Night: A Low Visibility Time
The Construction Safety Association of Ontario recently put out a report on night roofing with some points relevant to the current discussion.
The association found that night roofing was an unacceptably dangerous practice for a variety of reasons, but night roofing is obviously a totally different beast than cleaning your solar panels, right?
Well, one of the associations points was that no amount of lamp power could possibly emulate daytime conditions, and that miles and miles of cables produced a tripping hazard that could lead to workers getting hurt. source
If that sounds like a familiar problem, it’s because it is exactly the same problem that you are likely to run into while trying to clean your solar panels at night.
The panels will be connected to your hoe through at least one cable, and whatever light or lights you use will not be enough to really show you where the hazards on your roof might be.
This puts you at risk for no particular reason, since the likely hood of your solar panels shocking you is cles to zero.

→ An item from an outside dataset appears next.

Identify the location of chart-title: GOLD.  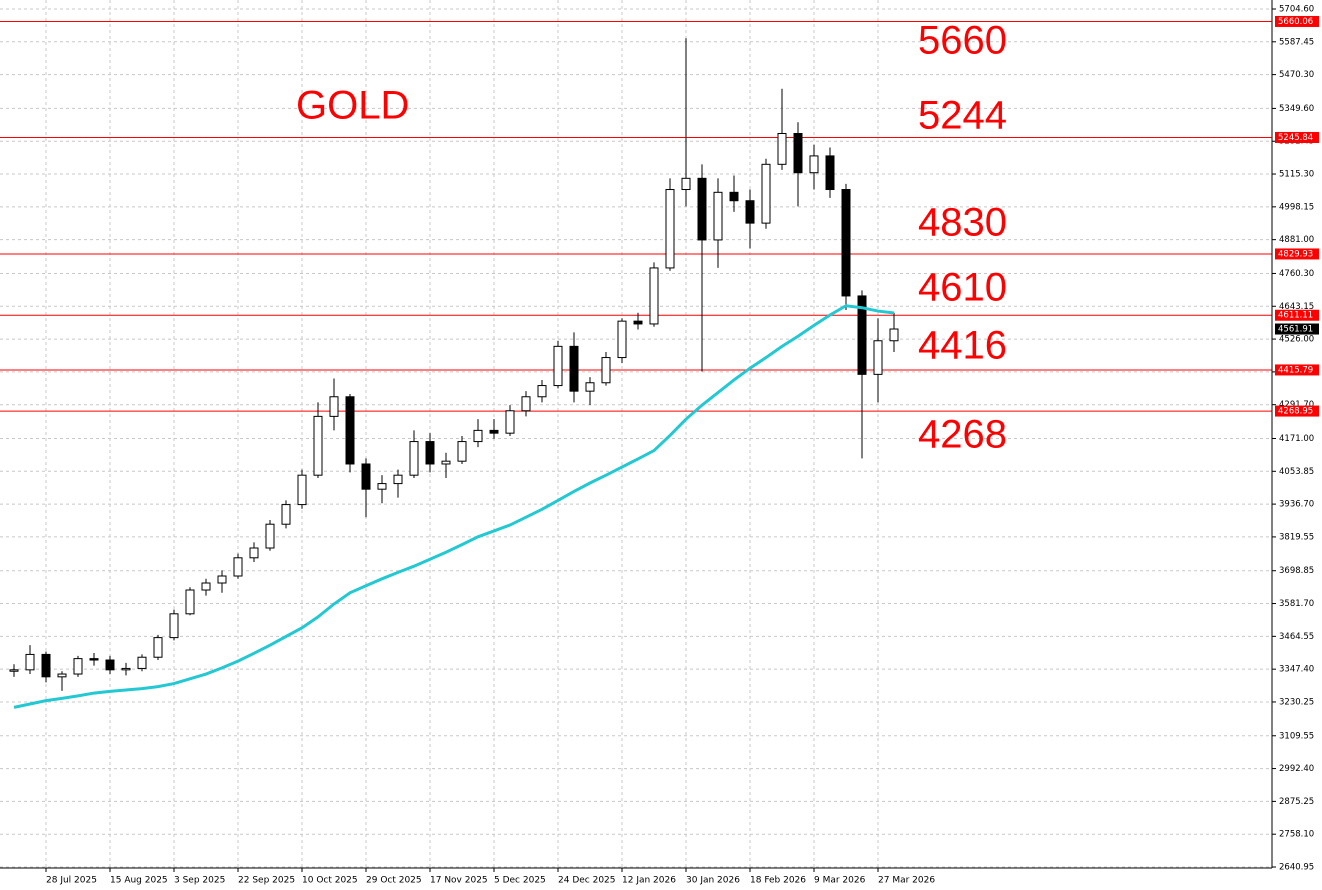
(352, 106).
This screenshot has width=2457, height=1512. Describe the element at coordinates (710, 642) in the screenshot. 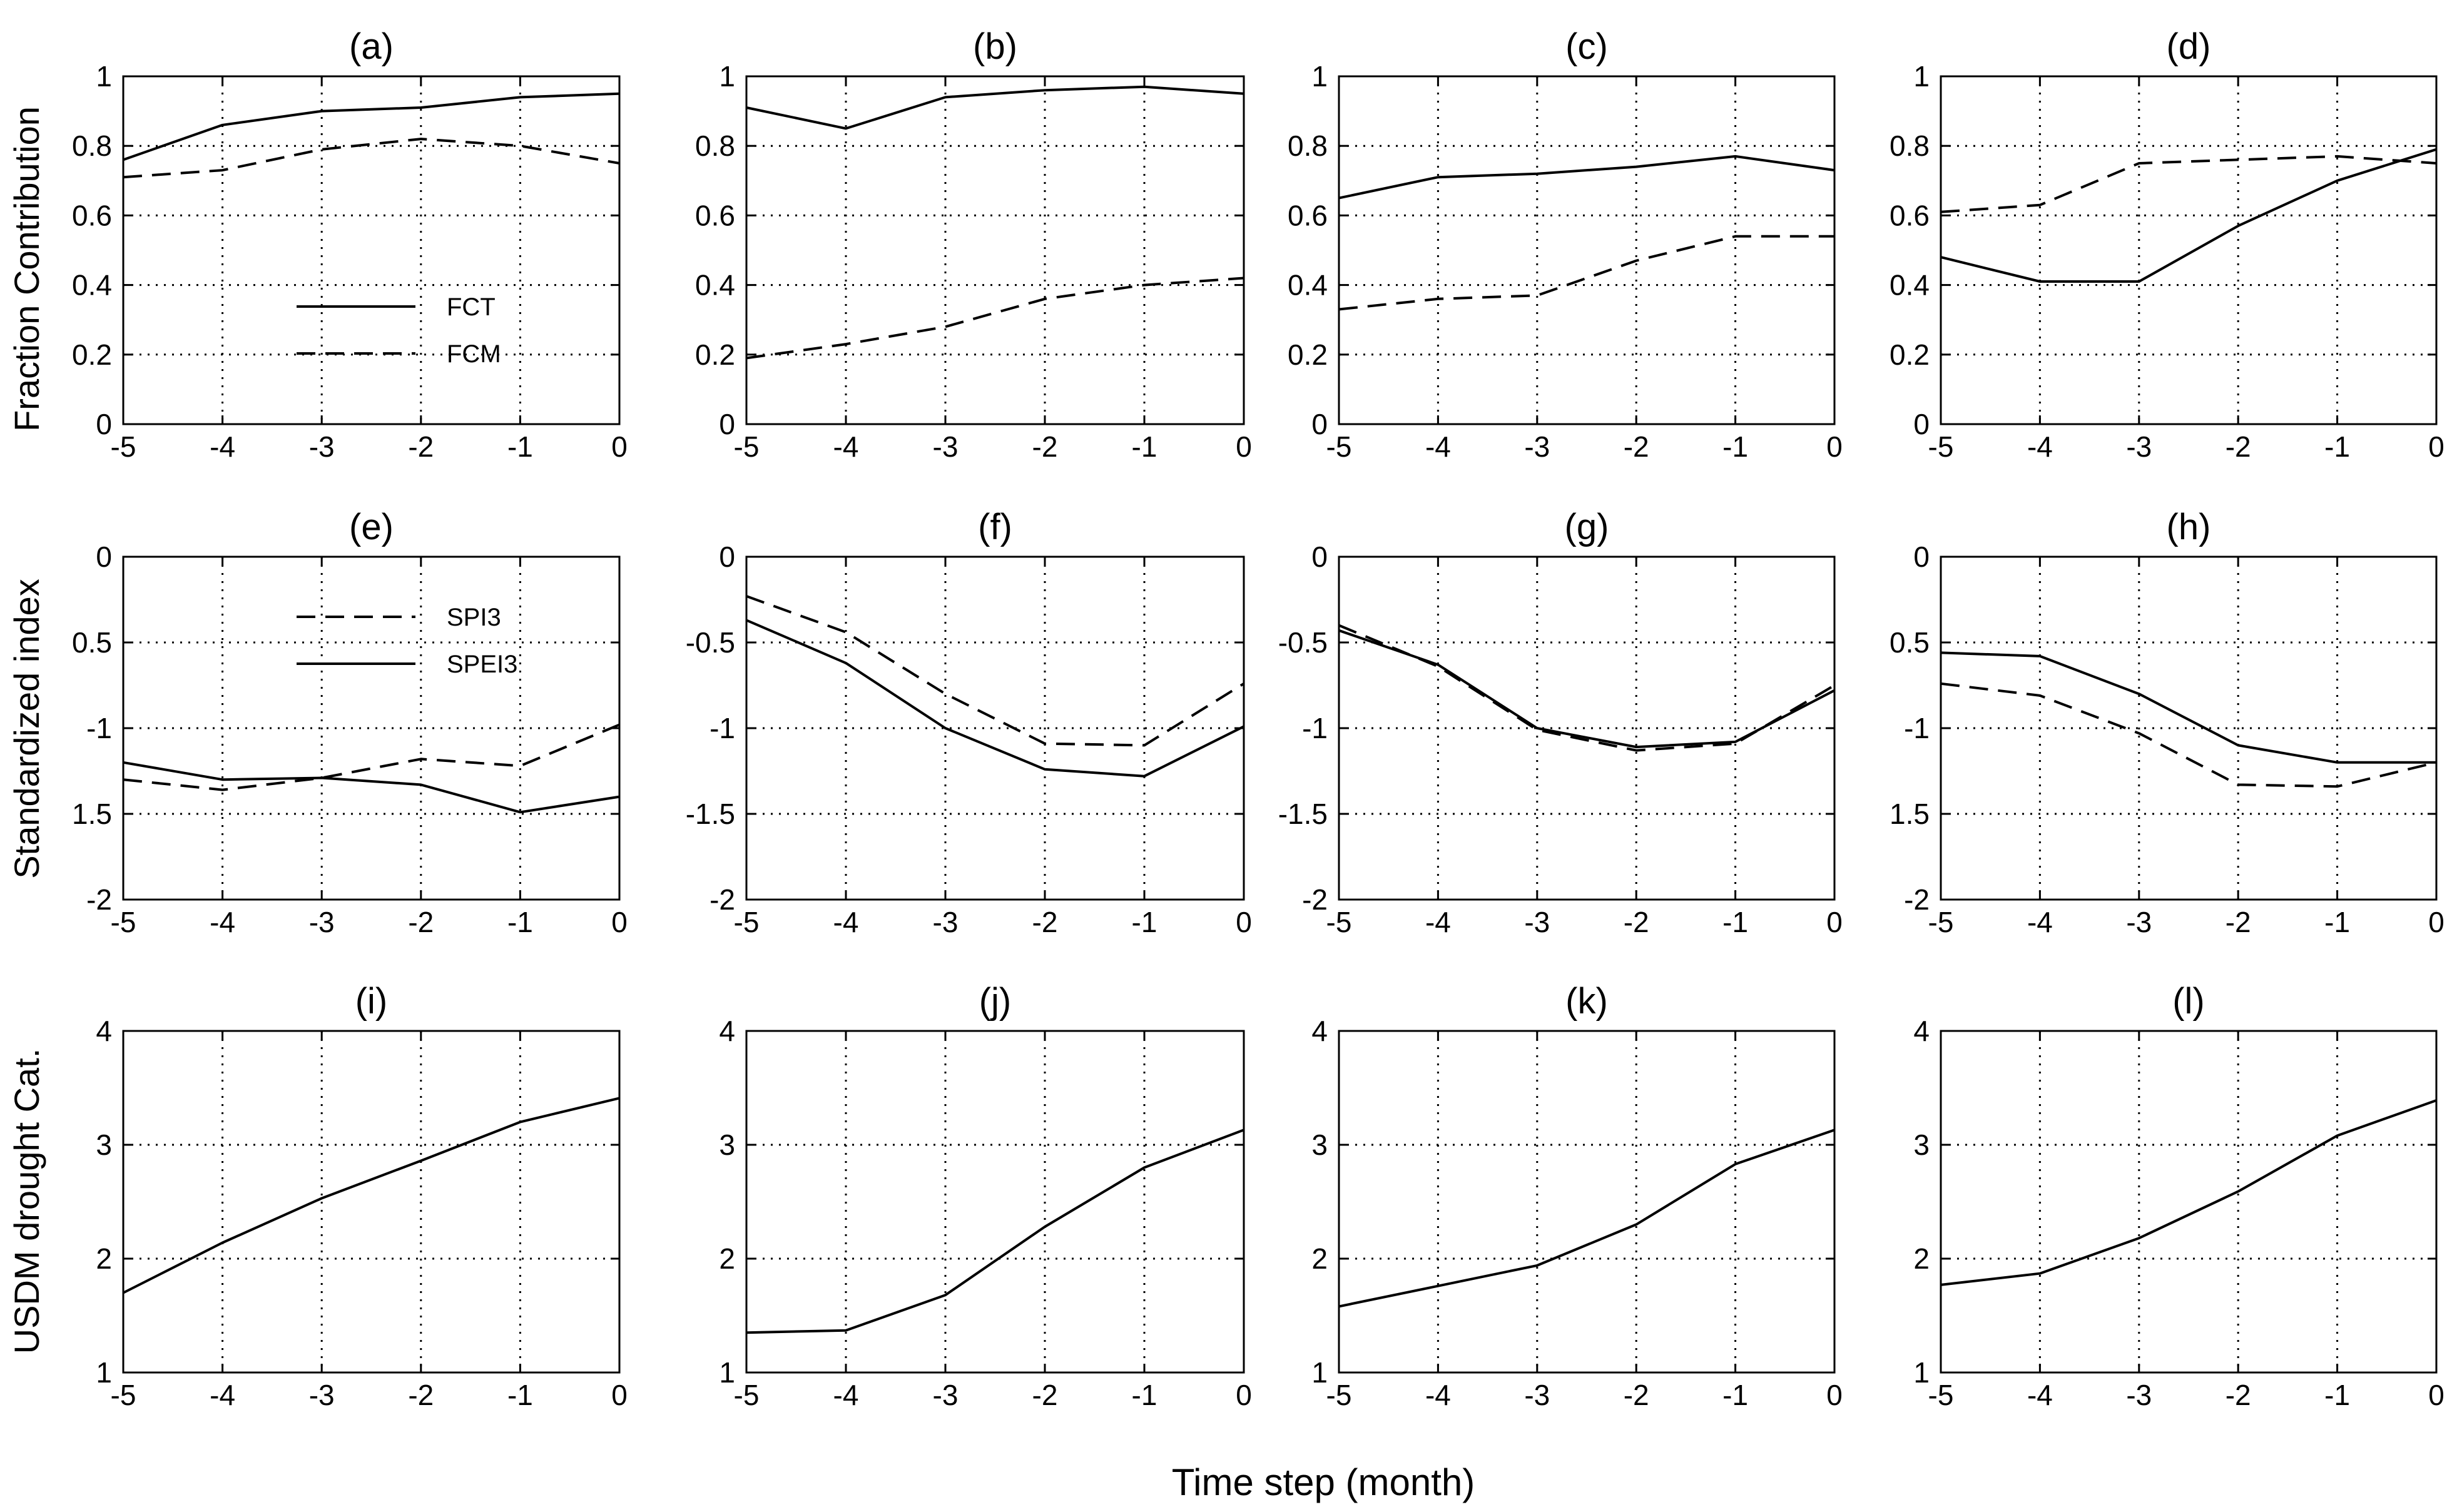

I see `panel-f-ytick-label: -0.5` at that location.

Just clean them when you can see! It’ll be easier, and you’ll be less likely to die.
You Need To See What You’re Trying To Clean
That is all not to mention the fact that not being able to see properly also makes it much more difficult to actually thouroughly clean your solar panels. As stated before, no amount of man made lighting can act as an adequate replacement for natural light.
This means that no matter how hard you try, your solar panels are still likely to come away from the cleaning experience less polished than if you’d just cleaned them during the day.

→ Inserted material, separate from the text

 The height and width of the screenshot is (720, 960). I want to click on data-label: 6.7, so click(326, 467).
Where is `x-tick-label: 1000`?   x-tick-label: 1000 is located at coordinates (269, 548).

As you probably know, leaving dirt and dust on your solar panels can be pretty bad for them, as in more polluted parts of the world it only takes a year for them to be operating a full 10% below capacity, a problem if you expect these solar panels to be powering your entire home year-round.
If you want your solar panels to work properly, you should probably clean them when they’re easiest to clean well.
What If Your Solar Panels Are Damaged
It is true that solar panels don’t produce electricity at night. If you believe that your solar panels are damaged in a way that could potentially cause someone a shock, then it may actually be a good idea to wait until night to go up on the roof and check.
However, if your solar panels are damaged in a way that could shock someone, your first priority should be to get them fixed and not to get them cleaned.
You also probably shouldn’t be checking the panels yourself. It’s probably best to have a trained electrician or another professional work with them to make sure that 1) they don’t get damaged and 2) they know how to safely get around on top of your roof.
Considering the dangers involved in fixing a solar panel that isn’t properly inulated, I would definitely not suggest that you try to do it yourself.
Do Your Solar Panels Even Need Cleaning?
They actually might not. A study in Spain found that after one year of not being cleaned most panels were only operating about 4.4% below their usual capacity. This is because in most temperate climates rain or snow will usually clean your solar panels before you even need to.
However, if the place you live happens to have a lot of pollution or be very dry, you still might need to clean your solar panels every once in a while. It all depends on how quickly the panels get dirty and how often the weather solves the problem for you.